Ugo Poggi
Viterbo – “Vittorio Sgarbi ha abbandonato la città di Viterbo, in un anno e mezzo si è presentato rarissime volte. Sarebbe poi opportuno, se consiglio e giunta glielo chiedono, che venisse in aula a spiegare cosa sta succedendo”. Ugo Poggi è il capogruppo di Io Apro Rinascimento, il partito di Sgarbi, a palazzo dei Priori.
Insomma, Viterbo si tiene un assessore indagato, in passato condannato su altre vicende, e per di più assente. E a dirlo che è assente è pure il suo capogruppo in sala d’Ercole.

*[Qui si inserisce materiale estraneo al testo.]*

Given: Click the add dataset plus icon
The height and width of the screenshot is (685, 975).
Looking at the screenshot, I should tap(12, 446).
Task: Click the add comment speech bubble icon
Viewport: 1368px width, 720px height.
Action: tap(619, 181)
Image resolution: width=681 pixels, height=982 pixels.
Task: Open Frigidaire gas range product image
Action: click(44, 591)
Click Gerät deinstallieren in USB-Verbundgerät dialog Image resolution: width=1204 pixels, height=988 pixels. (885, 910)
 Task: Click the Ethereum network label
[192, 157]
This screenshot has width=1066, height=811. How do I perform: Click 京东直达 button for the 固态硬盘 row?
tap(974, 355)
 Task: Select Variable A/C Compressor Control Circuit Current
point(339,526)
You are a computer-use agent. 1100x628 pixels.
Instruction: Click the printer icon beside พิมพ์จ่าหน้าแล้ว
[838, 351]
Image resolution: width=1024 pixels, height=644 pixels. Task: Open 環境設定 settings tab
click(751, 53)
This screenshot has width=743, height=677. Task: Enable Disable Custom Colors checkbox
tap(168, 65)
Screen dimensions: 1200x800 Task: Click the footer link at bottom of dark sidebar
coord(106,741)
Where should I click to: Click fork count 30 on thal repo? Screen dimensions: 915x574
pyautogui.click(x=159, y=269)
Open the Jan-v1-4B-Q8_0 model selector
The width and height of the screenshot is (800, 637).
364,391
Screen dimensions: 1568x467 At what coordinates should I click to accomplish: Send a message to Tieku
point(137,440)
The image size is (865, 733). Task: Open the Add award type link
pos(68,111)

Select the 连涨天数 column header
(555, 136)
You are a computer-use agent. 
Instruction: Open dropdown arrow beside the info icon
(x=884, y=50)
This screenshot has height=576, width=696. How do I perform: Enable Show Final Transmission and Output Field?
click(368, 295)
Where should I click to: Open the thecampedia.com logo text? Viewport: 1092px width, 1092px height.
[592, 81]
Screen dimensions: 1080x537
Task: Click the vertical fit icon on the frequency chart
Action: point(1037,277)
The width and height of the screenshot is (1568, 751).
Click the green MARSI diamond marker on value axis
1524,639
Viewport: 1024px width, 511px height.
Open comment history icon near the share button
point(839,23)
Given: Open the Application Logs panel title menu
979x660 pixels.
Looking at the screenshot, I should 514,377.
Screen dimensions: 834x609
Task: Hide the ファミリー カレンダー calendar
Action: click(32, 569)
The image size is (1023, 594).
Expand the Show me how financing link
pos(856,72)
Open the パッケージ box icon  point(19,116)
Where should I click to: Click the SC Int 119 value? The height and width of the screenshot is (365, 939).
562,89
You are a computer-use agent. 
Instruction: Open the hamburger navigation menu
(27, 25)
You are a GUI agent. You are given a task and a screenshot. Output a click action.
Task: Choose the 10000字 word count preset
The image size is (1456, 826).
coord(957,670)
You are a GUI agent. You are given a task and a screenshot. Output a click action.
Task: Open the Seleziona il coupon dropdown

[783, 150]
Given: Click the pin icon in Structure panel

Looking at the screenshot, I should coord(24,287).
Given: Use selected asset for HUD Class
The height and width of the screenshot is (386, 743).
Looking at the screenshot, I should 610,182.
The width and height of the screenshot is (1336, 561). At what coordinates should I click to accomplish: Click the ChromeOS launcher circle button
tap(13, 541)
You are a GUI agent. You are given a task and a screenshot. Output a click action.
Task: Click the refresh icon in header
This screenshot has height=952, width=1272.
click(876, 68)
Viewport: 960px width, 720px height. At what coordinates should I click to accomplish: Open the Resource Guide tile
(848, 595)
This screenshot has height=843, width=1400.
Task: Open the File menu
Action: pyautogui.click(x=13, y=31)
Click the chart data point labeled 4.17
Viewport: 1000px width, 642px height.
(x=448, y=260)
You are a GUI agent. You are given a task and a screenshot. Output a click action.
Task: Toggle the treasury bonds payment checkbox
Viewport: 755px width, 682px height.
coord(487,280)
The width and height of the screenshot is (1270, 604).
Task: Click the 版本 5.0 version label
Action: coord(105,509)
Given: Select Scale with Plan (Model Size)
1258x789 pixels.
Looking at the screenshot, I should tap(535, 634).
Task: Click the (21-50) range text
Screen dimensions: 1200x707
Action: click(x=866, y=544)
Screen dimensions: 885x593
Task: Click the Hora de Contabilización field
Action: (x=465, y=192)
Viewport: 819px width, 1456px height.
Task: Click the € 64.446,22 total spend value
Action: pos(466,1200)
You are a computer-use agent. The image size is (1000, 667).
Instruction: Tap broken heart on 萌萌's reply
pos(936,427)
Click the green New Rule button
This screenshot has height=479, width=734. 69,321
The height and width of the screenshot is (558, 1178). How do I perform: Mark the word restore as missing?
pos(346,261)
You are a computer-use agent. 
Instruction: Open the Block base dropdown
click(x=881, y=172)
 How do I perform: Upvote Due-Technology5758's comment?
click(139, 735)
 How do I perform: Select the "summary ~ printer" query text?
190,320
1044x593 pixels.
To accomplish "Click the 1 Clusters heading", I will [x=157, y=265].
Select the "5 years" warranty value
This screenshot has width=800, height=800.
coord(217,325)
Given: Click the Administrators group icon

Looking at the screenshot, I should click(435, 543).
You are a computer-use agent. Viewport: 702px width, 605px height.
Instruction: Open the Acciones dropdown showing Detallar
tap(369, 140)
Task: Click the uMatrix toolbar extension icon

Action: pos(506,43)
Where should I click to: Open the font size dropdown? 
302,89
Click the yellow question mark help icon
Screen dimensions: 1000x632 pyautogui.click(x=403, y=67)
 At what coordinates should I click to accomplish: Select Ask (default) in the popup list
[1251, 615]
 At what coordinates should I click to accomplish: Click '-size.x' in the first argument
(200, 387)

Evviva la bellezza, di cui Sgarbi, nella città dei papi, è titolare per volontà della sindaca Chiara Frontini.
Viterbo – Consiglio comunale
Sgarbi, vale a dire sottosegretario ai Beni culturali, sindaco di Arpino, ex sindaco di Sutri e attuale assessore alla Bellezza del comune di Viterbo, solo per citar alcune dei suoi innumerevoli incarichi, sarebbe indagato per evasione fiscale, così come nei giorni scorsi ha riportato il Fatto quotidiano.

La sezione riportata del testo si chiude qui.